◆ **Work to do**
Convert each line of the data below into a numbered list, leaving out blank lines.
╭─ Material for this task
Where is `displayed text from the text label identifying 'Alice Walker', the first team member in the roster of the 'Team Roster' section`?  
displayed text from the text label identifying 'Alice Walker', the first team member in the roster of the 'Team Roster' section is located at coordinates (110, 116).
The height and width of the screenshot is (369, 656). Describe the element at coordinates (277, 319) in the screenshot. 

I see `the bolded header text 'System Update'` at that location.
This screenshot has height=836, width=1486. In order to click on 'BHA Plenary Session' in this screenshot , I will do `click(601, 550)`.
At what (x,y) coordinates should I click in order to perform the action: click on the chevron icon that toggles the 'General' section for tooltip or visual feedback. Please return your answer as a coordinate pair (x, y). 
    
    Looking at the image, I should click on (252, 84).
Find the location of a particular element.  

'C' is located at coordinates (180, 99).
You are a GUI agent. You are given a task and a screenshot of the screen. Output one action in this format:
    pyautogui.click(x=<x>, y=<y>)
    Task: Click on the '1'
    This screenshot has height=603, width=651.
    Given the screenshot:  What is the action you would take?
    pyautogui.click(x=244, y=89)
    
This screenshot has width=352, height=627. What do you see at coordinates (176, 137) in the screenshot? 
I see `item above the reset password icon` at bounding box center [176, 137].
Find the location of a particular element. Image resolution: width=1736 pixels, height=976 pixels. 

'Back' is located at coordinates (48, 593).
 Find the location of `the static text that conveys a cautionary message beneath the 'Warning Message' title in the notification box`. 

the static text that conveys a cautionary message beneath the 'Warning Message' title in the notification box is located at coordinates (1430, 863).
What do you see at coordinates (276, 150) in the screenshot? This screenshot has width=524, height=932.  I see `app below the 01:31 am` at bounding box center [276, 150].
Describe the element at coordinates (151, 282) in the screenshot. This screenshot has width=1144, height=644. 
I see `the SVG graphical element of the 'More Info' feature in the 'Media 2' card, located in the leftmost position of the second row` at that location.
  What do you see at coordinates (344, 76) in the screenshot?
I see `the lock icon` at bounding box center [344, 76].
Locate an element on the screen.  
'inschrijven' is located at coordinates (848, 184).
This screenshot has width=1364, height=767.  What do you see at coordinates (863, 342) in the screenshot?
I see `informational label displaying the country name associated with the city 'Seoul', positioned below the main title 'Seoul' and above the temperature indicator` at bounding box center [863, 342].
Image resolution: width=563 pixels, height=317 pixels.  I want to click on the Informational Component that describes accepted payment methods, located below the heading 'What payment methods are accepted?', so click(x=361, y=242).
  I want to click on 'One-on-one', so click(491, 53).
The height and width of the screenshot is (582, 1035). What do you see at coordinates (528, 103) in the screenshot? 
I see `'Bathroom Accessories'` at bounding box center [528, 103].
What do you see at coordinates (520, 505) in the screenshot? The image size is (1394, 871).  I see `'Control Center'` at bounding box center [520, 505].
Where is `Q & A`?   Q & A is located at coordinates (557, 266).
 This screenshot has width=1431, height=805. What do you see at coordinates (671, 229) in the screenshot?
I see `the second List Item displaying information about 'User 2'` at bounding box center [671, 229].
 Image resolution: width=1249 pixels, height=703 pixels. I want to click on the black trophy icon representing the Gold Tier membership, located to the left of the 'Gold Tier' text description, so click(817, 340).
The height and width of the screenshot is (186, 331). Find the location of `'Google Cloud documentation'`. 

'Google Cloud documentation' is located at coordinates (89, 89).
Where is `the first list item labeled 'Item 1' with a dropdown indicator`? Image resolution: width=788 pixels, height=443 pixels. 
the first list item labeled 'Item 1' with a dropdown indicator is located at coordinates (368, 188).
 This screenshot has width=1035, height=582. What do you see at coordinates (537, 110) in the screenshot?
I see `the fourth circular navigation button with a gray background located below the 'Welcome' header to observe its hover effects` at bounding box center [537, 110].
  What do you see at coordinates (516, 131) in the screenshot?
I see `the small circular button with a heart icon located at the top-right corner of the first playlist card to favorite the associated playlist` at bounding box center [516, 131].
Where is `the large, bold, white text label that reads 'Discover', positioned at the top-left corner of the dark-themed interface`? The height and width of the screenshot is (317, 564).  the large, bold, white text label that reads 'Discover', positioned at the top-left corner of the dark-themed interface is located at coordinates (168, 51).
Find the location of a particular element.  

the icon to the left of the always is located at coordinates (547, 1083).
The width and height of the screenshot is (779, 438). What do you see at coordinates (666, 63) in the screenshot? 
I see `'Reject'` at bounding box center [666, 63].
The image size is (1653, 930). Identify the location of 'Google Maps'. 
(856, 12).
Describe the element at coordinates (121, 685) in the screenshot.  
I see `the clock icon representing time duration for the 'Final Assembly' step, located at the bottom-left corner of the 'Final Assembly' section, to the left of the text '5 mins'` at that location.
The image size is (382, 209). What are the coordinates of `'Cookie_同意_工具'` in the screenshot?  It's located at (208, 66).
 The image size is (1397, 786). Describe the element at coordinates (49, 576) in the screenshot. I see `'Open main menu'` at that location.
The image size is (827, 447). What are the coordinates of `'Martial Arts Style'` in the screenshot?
╰─
◆ **Task output**
1. Where is `displayed text from the text label identifying 'Alice Walker', the first team member in the roster of the 'Team Roster' section`?  
2. displayed text from the text label identifying 'Alice Walker', the first team member in the roster of the 'Team Roster' section is located at coordinates (110, 116).
3. The height and width of the screenshot is (369, 656). Describe the element at coordinates (277, 319) in the screenshot. 
4. I see `the bolded header text 'System Update'` at that location.
5. This screenshot has height=836, width=1486. In order to click on 'BHA Plenary Session' in this screenshot , I will do `click(601, 550)`.
6. At what (x,y) coordinates should I click in order to perform the action: click on the chevron icon that toggles the 'General' section for tooltip or visual feedback. Please return your answer as a coordinate pair (x, y). 
7.     Looking at the image, I should click on (252, 84).
8. Find the location of a particular element.  
9. 'C' is located at coordinates (180, 99).
10. You are a GUI agent. You are given a task and a screenshot of the screen. Output one action in this format:
11.     pyautogui.click(x=<x>, y=<y>)
12.     Task: Click on the '1'
13.     This screenshot has height=603, width=651.
14.     Given the screenshot:  What is the action you would take?
15.     pyautogui.click(x=244, y=89)
16. This screenshot has width=352, height=627. What do you see at coordinates (176, 137) in the screenshot? 
17. I see `item above the reset password icon` at bounding box center [176, 137].
18. Find the location of a particular element. Image resolution: width=1736 pixels, height=976 pixels. 
19. 'Back' is located at coordinates (48, 593).
20.  Find the location of `the static text that conveys a cautionary message beneath the 'Warning Message' title in the notification box`. 
21. the static text that conveys a cautionary message beneath the 'Warning Message' title in the notification box is located at coordinates (1430, 863).
22. What do you see at coordinates (276, 150) in the screenshot? This screenshot has width=524, height=932.  I see `app below the 01:31 am` at bounding box center [276, 150].
23. Describe the element at coordinates (151, 282) in the screenshot. This screenshot has width=1144, height=644. 
24. I see `the SVG graphical element of the 'More Info' feature in the 'Media 2' card, located in the leftmost position of the second row` at that location.
25.   What do you see at coordinates (344, 76) in the screenshot?
26. I see `the lock icon` at bounding box center [344, 76].
27. Locate an element on the screen.  
28. 'inschrijven' is located at coordinates (848, 184).
29. This screenshot has width=1364, height=767.  What do you see at coordinates (863, 342) in the screenshot?
30. I see `informational label displaying the country name associated with the city 'Seoul', positioned below the main title 'Seoul' and above the temperature indicator` at bounding box center [863, 342].
31. Image resolution: width=563 pixels, height=317 pixels.  I want to click on the Informational Component that describes accepted payment methods, located below the heading 'What payment methods are accepted?', so click(x=361, y=242).
32.   I want to click on 'One-on-one', so click(491, 53).
33. The height and width of the screenshot is (582, 1035). What do you see at coordinates (528, 103) in the screenshot? 
34. I see `'Bathroom Accessories'` at bounding box center [528, 103].
35. What do you see at coordinates (520, 505) in the screenshot? The image size is (1394, 871).  I see `'Control Center'` at bounding box center [520, 505].
36. Where is `Q & A`?   Q & A is located at coordinates (557, 266).
37.  This screenshot has width=1431, height=805. What do you see at coordinates (671, 229) in the screenshot?
38. I see `the second List Item displaying information about 'User 2'` at bounding box center [671, 229].
39.  Image resolution: width=1249 pixels, height=703 pixels. I want to click on the black trophy icon representing the Gold Tier membership, located to the left of the 'Gold Tier' text description, so click(817, 340).
40. The height and width of the screenshot is (186, 331). Find the location of `'Google Cloud documentation'`. 
41. 'Google Cloud documentation' is located at coordinates (89, 89).
42. Where is `the first list item labeled 'Item 1' with a dropdown indicator`? Image resolution: width=788 pixels, height=443 pixels. 
43. the first list item labeled 'Item 1' with a dropdown indicator is located at coordinates (368, 188).
44.  This screenshot has width=1035, height=582. What do you see at coordinates (537, 110) in the screenshot?
45. I see `the fourth circular navigation button with a gray background located below the 'Welcome' header to observe its hover effects` at bounding box center [537, 110].
46.   What do you see at coordinates (516, 131) in the screenshot?
47. I see `the small circular button with a heart icon located at the top-right corner of the first playlist card to favorite the associated playlist` at bounding box center [516, 131].
48. Where is `the large, bold, white text label that reads 'Discover', positioned at the top-left corner of the dark-themed interface`? The height and width of the screenshot is (317, 564).  the large, bold, white text label that reads 'Discover', positioned at the top-left corner of the dark-themed interface is located at coordinates (168, 51).
49. Find the location of a particular element.  
50. the icon to the left of the always is located at coordinates (547, 1083).
51. The width and height of the screenshot is (779, 438). What do you see at coordinates (666, 63) in the screenshot? 
52. I see `'Reject'` at bounding box center [666, 63].
53. The image size is (1653, 930). Identify the location of 'Google Maps'. 
54. (856, 12).
55. Describe the element at coordinates (121, 685) in the screenshot.  
56. I see `the clock icon representing time duration for the 'Final Assembly' step, located at the bottom-left corner of the 'Final Assembly' section, to the left of the text '5 mins'` at that location.
57. The image size is (382, 209). What are the coordinates of `'Cookie_同意_工具'` in the screenshot?  It's located at (208, 66).
58.  The image size is (1397, 786). Describe the element at coordinates (49, 576) in the screenshot. I see `'Open main menu'` at that location.
59. The image size is (827, 447). What are the coordinates of `'Martial Arts Style'` in the screenshot?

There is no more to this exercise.